Module kernel

Expand description

Kernels.

Kernels are functions dispatched from the host that execute on the device. They are declared within modules, which create a shared scope between host and device. krnlc collects all modules and compiles them. krnl-core is a shared core library between both host and device.

use krnl::{
    macros::module,
    anyhow::Result,
    device::Device,
    buffer::{Buffer, Slice, SliceMut},
};

#[module]
mod kernels {
    #[cfg(not(target_arch = "spirv"))]
    use krnl::krnl_core;
    use krnl_core::macros::kernel;

    pub fn saxpy_impl(alpha: f32, x: f32, y: &mut f32) {
        *y += alpha * x;
    }

    // Item kernels for iterator patterns.
    #[kernel]
    pub fn saxpy(alpha: f32, #[item] x: f32, #[item] y: &mut f32) {
        saxpy_impl(alpha, x, y);
    }

    // General purpose kernels like CUDA / OpenCL.
    #[kernel]
    pub fn saxpy_global(alpha: f32, #[global] x: Slice<f32>, #[global] y: UnsafeSlice<f32>) {
        use krnl_core::buffer::UnsafeIndex;

        let global_id = kernel.global_id();
        if global_id < x.len().min(y.len()) {
            saxpy_impl(alpha, x[global_id], unsafe { y.unsafe_index_mut(global_id) });
        }
    }
}

fn saxpy(alpha: f32, x: Slice<f32>, mut y: SliceMut<f32>) -> Result<()> {
    if let Some((x, y)) = x.as_host_slice().zip(y.as_host_slice_mut()) {
        x.iter()
            .copied()
            .zip(y.iter_mut())
            .for_each(|(x, y)| kernels::saxpy_impl(alpha, x, y));
        return Ok(());
    }
    kernels::saxpy::builder()?
        .build(y.device())?
        .dispatch(alpha, x, y)
    // or
    kernels::saxpy_global::builder()?
        .build(y.device())?
        .with_global_threads(y.len() as u32)
        .dispatch(alpha, x, y)
}

fn main() -> Result<()> {
    let alpha = 2f32;
    let x = vec![1f32];
    let y = vec![0f32];
    let device = Device::builder().build().ok().unwrap_or(Device::host());
    let x = Buffer::from(x).into_device(device.clone())?;
    let mut y = Buffer::from(y).into_device(device.clone())?;
    saxpy(alpha, x.as_slice(), y.as_slice_mut())?;
    let y = y.into_vec()?;
    println!("{y:?}");
    Ok(())
}

§krnlc

Kernels are compiled with krnlc.

Compile with krnlc or krnlc -p my-crate.

Runs the equivalent of cargo expand to locate all modules.
Generates a device crate under <target-dir>/krnlc/crates/<my-crate>.
Compiles the device crate with spirv-builder.
Processes the output, validates and optimizes with spirv-tools.
Writes out to “krnl-cache.rs”, which is imported by module and kernel macros.

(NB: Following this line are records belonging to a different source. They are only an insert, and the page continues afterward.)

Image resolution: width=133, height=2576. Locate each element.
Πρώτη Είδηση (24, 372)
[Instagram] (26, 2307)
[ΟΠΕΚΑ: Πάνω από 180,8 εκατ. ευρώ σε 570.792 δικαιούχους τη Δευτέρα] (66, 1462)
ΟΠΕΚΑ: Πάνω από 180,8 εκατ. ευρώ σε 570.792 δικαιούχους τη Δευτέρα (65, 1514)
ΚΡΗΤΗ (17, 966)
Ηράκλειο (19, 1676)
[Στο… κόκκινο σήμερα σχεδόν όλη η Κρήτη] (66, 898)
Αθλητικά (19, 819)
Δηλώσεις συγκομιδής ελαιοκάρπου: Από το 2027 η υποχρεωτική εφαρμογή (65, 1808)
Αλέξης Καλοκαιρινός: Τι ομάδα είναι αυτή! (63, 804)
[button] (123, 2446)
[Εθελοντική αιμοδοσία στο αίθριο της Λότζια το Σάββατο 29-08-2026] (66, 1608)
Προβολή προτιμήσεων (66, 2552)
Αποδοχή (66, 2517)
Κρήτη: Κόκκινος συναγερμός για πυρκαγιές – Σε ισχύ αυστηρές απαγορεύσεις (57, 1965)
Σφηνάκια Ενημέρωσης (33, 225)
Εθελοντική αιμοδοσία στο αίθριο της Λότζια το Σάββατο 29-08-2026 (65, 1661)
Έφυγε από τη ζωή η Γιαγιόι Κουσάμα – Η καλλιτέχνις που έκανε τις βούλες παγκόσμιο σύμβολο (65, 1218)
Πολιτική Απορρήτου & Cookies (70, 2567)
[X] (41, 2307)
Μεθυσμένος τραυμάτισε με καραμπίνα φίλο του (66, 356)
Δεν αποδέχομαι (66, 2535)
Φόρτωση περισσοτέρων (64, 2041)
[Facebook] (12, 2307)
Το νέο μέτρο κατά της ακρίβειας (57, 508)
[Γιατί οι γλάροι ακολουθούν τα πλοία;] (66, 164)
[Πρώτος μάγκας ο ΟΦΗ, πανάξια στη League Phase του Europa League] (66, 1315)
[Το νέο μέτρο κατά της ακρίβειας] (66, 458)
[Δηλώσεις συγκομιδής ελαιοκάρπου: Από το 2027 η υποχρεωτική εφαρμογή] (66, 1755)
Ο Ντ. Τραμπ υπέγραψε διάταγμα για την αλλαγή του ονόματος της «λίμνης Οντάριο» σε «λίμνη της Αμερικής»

The cache allows packages to build with stable Rust, without recompiling kernels downstream:

__krnl_cache!("0.1.0", "
abZy8000000@}Rn2BDn}/7A)@mn.pk3NcX{F^z.@l>4nckBq6ms3D<md5goETn#<^Op/(BnRwlm5HBw3ld4M0 ..
..
");

If the version of krnlc is incompatible with the krnl version, module will emit a compiler error.

§Toolchains

To locate modules, krnlc will use the nightly toolchain. Install it with:

rustup toolchain install nightly

To compile kernels with spirv-builder, a specific nightly is required:

rustup toolchain install nightly-2023-05-27
rustup component add --toolchain nightly-2023-05-27 rust-src rustc-dev llvm-tools-preview

§Installing

With spirv-tools from the LunarG Vulkan SDK installed (will save significant compile time):

cargo +nightly-2023-05-27 install krnlc --locked --no-default-features \
 --features use-installed-tools

Otherwise:

cargo +nightly-2023-05-27 install krnlc --locked

§Metadata

krnlc can read metadata from Cargo.toml:

[package.metadata.krnlc]
# enable default features when locating modules
default-features = false
# features to enable when locating modules
features = ["zoom", "zap"]

[package.metadata.krnlc.dependencies]
# source is inherited from host target
foo = { default-features = false, features = ["foo"] }
# keys are inherited if not provided
bar = {}
# private dependency
baz = { path = "baz" }

krnl-core is automatically included as a dependency.

§Modules

The module macro declares a shared host and device scope that is visible to krnlc. The spirv arch will be used by krnlc when compiling modules for the device.

use krnl::macros::module;

#[module]
mod kernels {
    #[cfg(not(target_arch = "spirv"))]
    use krnl::krnl_core;
    use krnl_core::macros::kernel;

    #[kernel]
    pub fn foo() {}
}

Modules mut be within a module hierarchy, not within fn’s or impl blocks.

§Attributes

Additonal options can be passed via attributes:

#[module]
// Does not compile the module with krnlc, used for krnl's docs.
#[krnl(no_build)]
 // Override path to krnl when it isn't a dependency.
#[krnl(crate=foo::krnl)]
mod kernels {
    /* .. */
}

§Imports

Functions and other items are visible to other modules, and can be imported:

mod foo {
    #[module]
    pub mod bar {
        pub struct Bar;
    }
}

#[module]
mod baz {
    use super::foo::bar::Bar;
}

§Kernels

The kernel macro declares a function that executes on the device, dispatched from the host.

#[kernel]
fn foo<
    // Specialization Constants
    const U: i32,
    const V: f32,
    const W: u32,
>(
    // Kernel
    /* kernel: Kernel or ItemKernel */
    // Global Buffers
    #[global] a: Slice<f32>,
    #[global] b: UnsafeSlice<i32>,
    // Items
    #[item] c: f64,
    #[item] d: &mut u64,
    // Push Constants
    e: u8,
    f: i32,
    // Group Buffers
    #[group] g: UnsafeSlice<f32, 100>,
    #[group] h: UnsafeSlice<i32, { (W * 10 + 1) as usize }>,
) {
    /* .. */
}

§Items

Item kernels are a simple and safe abstraction for iterator patterns. Item kernels have an implcit ItemKernel argument.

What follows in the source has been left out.